> **The request**: Pick out every line in the data below that contains the string "diagram", matching case exactly.

§

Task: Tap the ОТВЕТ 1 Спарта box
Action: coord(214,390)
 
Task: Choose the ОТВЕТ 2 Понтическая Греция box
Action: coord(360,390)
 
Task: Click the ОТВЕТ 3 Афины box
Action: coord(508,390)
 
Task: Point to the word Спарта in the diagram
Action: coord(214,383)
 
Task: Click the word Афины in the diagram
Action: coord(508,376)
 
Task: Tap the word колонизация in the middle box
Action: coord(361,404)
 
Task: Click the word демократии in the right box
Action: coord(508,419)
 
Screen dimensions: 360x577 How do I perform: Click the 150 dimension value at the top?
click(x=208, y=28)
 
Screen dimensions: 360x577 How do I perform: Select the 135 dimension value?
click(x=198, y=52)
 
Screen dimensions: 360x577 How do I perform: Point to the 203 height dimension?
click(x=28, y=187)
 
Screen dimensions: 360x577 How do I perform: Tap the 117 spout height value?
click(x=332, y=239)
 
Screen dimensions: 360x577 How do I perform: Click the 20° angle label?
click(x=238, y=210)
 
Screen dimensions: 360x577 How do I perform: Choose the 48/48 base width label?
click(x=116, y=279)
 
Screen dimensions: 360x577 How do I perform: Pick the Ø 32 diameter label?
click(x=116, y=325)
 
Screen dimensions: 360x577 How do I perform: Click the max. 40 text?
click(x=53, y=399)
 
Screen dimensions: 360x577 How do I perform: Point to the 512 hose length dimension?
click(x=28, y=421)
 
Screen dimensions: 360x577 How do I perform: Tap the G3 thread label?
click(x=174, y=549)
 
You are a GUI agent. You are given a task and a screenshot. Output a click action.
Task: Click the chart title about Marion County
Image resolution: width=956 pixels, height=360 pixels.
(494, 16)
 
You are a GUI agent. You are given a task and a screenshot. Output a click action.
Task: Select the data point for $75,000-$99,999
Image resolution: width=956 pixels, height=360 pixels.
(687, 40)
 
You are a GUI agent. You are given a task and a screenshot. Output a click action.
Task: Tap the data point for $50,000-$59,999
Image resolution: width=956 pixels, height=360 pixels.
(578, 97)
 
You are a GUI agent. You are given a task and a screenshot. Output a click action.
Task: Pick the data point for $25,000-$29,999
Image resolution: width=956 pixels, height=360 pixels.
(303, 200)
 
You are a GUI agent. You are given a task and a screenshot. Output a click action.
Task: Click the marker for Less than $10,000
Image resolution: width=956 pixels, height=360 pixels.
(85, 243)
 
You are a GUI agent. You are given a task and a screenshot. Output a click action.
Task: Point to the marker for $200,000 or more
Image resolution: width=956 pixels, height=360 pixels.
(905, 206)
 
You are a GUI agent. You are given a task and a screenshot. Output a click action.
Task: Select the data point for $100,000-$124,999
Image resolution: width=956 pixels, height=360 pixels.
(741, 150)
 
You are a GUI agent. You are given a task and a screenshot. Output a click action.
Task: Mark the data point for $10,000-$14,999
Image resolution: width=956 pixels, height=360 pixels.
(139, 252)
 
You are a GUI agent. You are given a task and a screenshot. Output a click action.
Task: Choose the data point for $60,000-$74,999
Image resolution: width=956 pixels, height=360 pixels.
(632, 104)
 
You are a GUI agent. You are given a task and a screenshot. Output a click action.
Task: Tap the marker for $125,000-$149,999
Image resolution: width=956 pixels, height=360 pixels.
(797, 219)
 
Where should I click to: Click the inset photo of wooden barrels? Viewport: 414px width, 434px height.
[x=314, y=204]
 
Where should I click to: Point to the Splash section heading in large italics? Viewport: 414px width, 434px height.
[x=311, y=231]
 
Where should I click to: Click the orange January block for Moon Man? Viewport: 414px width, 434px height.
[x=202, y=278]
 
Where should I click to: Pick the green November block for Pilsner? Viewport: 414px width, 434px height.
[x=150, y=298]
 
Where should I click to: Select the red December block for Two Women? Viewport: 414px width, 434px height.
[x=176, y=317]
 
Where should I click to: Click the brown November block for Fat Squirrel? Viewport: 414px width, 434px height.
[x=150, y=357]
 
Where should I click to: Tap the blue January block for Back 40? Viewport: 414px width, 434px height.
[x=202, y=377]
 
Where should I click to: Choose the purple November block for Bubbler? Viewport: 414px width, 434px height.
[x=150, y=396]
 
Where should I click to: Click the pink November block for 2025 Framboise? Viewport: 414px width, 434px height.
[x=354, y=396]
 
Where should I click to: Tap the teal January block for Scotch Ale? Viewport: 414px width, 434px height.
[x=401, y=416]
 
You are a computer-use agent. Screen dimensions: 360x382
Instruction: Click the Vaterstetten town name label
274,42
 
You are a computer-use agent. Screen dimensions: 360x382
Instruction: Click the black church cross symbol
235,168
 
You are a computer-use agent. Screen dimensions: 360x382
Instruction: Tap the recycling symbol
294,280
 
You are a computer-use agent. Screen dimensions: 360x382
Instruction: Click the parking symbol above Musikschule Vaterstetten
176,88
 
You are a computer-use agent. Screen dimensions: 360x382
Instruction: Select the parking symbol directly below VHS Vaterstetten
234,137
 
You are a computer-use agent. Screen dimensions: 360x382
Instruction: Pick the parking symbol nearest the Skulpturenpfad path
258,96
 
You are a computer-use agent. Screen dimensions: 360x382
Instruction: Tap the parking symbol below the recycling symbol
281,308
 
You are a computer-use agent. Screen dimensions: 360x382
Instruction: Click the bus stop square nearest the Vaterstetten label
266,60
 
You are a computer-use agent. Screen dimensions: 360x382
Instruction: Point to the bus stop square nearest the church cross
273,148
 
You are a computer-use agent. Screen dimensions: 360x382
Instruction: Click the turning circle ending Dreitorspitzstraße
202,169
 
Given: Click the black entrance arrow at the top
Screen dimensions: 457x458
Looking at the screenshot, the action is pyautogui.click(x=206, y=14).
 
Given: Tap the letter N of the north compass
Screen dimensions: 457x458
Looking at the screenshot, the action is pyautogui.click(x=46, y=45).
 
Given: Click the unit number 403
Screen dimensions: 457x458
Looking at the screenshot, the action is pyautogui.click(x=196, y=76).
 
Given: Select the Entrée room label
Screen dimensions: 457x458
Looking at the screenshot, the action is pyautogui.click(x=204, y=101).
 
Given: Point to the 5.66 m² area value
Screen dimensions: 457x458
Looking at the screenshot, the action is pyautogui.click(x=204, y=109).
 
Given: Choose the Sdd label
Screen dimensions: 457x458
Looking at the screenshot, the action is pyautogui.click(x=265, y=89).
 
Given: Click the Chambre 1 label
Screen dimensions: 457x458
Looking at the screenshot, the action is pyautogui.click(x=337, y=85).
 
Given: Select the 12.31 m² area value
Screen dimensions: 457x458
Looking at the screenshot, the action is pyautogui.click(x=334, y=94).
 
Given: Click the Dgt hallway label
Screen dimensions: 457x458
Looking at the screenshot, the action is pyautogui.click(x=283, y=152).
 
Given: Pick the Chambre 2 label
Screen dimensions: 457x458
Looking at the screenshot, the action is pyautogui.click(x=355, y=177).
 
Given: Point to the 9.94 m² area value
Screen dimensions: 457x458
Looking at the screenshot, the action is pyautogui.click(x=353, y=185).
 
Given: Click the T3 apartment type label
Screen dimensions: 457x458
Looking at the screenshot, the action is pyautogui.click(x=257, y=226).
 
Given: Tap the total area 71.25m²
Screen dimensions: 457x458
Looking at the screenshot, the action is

§

> **Reply to the task**:
Task: Point to the word Спарта in the diagram
Task: Click the word Афины in the diagram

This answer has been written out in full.